Postmortem: Phantom Chess

Project Insights

This is a blog post supplementing the project Phantom Chess showcased as part of my portfolio. If you wanted to instead look at the project itself, you can find that here.

Background

As with other game jams I participated in, I wanted to work with as many of my friends as possible. And since I had never developed alone with this one friend of mine, we decided to make a game together. Geta Game Jam 8 was coming up and we decided to participate in it.

Design Choices

The theme of the jam was “Dreams and Nightmares”. Since the Auto-Chess genre was starting to get popular around the time, we decided to try our hand at making an Auto-Chess game. However, we knew that making a full-fledged multiplayer game was out of our scope since we did not have the time or experience for it. We decided to implement the basic functionality of an auto-chess game (buying/selling units, combining units, progressing levels, etc) and we’d go from there depending on how much time we had left for the jam.

For the theme, we decided to have two kinds of units, ones belonging to the “dreams” side, with units such as a priest or an angel. And the “nightmare” side having their counterparts such as a “shadow being” or a “dark priest”. We managed to get the core auto-chess functionality developed and decided to spend the rest of the time polishing what we already had and balacing the difficulty of the levels.
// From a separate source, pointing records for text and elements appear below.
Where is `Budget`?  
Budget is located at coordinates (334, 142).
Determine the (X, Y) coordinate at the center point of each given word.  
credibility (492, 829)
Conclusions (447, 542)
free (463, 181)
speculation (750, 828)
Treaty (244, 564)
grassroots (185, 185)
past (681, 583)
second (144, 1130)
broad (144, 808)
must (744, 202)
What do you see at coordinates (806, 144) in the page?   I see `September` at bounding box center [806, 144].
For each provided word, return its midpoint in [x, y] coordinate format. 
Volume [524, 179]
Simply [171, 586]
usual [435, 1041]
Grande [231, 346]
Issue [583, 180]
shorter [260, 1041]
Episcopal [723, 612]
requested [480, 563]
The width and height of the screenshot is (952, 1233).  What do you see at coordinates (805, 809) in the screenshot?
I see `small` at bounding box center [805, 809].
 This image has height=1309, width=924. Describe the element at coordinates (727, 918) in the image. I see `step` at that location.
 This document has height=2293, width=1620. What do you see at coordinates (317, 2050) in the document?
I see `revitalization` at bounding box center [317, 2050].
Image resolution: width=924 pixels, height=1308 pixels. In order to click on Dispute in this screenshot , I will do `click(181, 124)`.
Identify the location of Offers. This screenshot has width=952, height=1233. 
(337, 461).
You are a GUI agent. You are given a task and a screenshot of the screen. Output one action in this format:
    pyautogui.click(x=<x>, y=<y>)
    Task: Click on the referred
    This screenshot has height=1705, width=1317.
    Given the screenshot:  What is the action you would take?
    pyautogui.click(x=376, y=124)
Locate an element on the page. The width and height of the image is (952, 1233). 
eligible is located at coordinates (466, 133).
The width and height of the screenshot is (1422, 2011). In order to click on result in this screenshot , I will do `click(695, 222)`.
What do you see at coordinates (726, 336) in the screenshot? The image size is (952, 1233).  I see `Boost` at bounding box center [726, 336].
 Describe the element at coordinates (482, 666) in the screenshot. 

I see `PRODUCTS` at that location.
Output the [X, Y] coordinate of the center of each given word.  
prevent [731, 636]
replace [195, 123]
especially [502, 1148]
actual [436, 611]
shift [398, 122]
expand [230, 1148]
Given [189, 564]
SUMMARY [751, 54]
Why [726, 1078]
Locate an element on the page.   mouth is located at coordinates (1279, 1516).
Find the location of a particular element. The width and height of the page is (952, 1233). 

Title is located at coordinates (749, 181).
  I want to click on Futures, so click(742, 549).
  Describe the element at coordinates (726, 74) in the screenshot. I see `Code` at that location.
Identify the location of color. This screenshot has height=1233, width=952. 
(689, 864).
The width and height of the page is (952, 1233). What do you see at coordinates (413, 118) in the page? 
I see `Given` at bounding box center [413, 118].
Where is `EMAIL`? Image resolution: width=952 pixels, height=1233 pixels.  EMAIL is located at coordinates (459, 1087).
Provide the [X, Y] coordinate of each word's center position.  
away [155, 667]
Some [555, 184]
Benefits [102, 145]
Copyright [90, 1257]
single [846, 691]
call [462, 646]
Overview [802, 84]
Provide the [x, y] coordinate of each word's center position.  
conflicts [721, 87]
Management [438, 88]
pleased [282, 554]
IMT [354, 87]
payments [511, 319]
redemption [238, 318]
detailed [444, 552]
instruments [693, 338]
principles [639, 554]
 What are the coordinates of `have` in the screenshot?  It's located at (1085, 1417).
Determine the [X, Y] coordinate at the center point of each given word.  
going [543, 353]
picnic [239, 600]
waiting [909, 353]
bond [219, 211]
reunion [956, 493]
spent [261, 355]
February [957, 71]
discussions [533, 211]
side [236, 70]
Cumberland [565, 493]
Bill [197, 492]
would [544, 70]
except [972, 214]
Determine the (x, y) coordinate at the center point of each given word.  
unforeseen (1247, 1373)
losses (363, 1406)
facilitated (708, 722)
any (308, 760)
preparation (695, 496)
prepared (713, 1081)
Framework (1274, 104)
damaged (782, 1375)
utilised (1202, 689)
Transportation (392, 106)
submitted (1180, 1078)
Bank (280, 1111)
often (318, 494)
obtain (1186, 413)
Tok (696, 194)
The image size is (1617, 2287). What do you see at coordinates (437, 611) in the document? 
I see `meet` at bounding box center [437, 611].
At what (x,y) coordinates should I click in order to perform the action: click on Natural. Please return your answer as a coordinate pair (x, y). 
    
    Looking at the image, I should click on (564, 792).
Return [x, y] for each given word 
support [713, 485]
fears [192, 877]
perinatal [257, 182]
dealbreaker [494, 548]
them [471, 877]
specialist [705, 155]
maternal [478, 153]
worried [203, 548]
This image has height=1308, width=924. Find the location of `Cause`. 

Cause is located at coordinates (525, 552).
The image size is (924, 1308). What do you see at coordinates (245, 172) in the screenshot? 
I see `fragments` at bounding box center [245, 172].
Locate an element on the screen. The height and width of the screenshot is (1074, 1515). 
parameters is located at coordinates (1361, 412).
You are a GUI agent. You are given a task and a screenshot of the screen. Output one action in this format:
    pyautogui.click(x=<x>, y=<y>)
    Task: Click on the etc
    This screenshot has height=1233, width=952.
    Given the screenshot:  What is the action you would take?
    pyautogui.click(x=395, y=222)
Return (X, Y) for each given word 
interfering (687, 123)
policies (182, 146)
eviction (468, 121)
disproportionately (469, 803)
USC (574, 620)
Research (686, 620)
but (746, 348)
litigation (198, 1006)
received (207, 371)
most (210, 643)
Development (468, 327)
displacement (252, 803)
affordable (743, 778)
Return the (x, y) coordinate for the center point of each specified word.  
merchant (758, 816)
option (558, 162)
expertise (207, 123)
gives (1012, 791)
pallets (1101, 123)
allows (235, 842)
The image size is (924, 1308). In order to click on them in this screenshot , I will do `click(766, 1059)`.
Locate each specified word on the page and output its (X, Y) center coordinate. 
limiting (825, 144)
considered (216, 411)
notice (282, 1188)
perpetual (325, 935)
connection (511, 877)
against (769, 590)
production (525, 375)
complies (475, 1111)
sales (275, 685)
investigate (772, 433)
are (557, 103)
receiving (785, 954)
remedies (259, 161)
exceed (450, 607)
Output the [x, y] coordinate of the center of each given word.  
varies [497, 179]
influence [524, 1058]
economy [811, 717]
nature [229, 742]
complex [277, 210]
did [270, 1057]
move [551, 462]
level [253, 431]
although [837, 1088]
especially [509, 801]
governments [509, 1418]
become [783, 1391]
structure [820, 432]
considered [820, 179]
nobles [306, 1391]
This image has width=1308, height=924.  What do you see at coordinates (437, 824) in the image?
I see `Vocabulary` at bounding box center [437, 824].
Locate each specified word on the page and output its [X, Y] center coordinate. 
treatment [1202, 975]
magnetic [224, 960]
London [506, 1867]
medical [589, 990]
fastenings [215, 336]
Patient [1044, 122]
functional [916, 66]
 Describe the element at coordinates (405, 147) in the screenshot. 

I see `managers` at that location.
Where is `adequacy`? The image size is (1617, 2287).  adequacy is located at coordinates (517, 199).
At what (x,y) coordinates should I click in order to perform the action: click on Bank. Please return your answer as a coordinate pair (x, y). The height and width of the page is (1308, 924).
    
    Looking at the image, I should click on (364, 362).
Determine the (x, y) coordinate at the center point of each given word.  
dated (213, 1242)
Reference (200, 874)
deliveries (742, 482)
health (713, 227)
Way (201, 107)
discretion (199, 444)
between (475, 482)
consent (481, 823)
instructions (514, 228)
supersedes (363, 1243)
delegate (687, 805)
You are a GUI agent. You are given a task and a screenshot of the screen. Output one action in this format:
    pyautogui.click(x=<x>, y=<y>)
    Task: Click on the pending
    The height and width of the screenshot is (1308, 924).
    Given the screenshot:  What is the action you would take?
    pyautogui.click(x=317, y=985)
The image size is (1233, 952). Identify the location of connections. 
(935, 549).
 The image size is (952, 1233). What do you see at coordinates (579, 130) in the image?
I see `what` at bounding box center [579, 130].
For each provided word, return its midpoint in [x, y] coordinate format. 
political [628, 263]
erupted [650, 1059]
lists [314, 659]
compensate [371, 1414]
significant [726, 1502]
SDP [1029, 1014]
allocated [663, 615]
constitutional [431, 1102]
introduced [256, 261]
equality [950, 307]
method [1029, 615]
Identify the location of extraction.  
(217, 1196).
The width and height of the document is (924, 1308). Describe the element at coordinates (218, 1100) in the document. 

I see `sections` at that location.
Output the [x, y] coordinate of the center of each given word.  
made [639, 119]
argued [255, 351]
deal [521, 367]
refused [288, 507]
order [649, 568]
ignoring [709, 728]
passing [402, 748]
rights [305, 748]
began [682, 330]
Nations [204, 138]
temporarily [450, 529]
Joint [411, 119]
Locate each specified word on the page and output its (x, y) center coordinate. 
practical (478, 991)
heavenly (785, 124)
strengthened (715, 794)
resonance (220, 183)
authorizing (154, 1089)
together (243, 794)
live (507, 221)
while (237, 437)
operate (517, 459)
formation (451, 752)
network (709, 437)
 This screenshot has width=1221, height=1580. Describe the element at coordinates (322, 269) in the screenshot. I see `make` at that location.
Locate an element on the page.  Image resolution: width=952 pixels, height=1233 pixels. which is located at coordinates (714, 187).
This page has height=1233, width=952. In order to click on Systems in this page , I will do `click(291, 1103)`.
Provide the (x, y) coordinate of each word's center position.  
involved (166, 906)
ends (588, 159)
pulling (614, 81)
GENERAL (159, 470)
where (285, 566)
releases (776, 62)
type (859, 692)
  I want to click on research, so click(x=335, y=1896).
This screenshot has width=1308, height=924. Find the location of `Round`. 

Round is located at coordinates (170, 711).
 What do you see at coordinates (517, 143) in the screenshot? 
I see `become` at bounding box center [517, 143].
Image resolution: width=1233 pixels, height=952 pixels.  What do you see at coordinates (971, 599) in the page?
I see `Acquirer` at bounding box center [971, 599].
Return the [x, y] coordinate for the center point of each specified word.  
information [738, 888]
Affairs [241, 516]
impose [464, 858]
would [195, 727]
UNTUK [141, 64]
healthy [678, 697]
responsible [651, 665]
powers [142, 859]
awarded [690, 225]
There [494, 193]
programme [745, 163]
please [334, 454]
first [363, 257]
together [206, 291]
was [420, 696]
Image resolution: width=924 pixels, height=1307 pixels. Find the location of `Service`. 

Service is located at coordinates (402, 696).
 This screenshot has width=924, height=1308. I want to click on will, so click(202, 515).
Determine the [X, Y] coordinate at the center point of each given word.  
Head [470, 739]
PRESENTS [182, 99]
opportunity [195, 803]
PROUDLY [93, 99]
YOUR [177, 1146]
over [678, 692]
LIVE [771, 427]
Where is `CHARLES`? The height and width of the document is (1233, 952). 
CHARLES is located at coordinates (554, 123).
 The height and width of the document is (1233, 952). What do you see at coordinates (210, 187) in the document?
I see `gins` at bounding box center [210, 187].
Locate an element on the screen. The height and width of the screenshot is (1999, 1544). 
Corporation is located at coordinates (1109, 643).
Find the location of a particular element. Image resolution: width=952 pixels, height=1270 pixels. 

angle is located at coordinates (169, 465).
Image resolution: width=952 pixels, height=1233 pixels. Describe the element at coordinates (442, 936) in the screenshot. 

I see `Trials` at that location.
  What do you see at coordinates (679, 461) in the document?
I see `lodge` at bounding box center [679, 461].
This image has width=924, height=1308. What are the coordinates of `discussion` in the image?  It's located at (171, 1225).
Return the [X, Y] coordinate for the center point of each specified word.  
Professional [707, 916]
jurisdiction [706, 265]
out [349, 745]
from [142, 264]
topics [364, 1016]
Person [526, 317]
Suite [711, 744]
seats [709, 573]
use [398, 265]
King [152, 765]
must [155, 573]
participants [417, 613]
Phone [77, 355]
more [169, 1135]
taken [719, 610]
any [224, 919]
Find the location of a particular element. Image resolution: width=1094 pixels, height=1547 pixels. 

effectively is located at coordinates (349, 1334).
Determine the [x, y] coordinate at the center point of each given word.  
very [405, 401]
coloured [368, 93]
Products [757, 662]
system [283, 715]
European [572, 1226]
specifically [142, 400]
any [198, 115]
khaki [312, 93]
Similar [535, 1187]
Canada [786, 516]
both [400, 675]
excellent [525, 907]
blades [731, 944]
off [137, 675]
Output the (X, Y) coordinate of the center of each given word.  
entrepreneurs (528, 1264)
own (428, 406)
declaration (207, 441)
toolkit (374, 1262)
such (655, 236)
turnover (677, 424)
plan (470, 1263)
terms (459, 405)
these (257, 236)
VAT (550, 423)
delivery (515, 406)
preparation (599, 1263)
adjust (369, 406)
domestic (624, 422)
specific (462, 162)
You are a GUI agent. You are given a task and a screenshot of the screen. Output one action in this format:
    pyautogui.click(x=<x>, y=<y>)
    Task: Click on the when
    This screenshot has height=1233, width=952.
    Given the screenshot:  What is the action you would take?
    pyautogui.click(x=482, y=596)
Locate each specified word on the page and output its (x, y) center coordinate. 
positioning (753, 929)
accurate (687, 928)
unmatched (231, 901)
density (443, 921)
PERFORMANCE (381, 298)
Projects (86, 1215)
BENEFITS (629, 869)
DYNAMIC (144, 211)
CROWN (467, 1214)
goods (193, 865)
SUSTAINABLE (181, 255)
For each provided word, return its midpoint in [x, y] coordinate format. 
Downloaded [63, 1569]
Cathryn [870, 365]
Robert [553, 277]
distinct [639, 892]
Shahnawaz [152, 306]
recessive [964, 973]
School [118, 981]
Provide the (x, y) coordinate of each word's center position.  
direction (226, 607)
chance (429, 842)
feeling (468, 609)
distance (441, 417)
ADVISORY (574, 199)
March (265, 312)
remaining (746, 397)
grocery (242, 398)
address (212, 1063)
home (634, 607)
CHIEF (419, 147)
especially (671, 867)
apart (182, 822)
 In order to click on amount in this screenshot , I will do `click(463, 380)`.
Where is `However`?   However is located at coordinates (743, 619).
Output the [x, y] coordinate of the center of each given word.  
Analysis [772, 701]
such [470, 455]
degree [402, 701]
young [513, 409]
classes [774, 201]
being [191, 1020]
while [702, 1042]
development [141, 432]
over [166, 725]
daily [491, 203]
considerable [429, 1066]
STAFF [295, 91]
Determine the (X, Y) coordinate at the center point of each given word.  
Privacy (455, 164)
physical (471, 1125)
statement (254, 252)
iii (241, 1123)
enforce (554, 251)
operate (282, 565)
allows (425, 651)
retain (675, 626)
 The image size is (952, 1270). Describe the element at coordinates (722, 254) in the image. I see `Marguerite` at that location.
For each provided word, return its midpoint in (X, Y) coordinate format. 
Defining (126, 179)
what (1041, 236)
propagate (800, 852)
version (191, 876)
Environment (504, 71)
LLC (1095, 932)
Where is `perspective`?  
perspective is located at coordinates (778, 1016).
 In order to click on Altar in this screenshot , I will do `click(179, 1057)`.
Overall, I was happy with what we created and it remains one of my favourite games that I’ve developed.

What I learnt

My teammate during this project was one of the people I had troubles working before. However, I learnt to put those issues behind and approach this project with a clear and open mind. And it worked very well! We had a fun time and as a result the game developed at the end was well polished and was a product we were happy with. This was also the first isometric 3D game I had ever worked on, and learning to work in such an environment was also a good experience.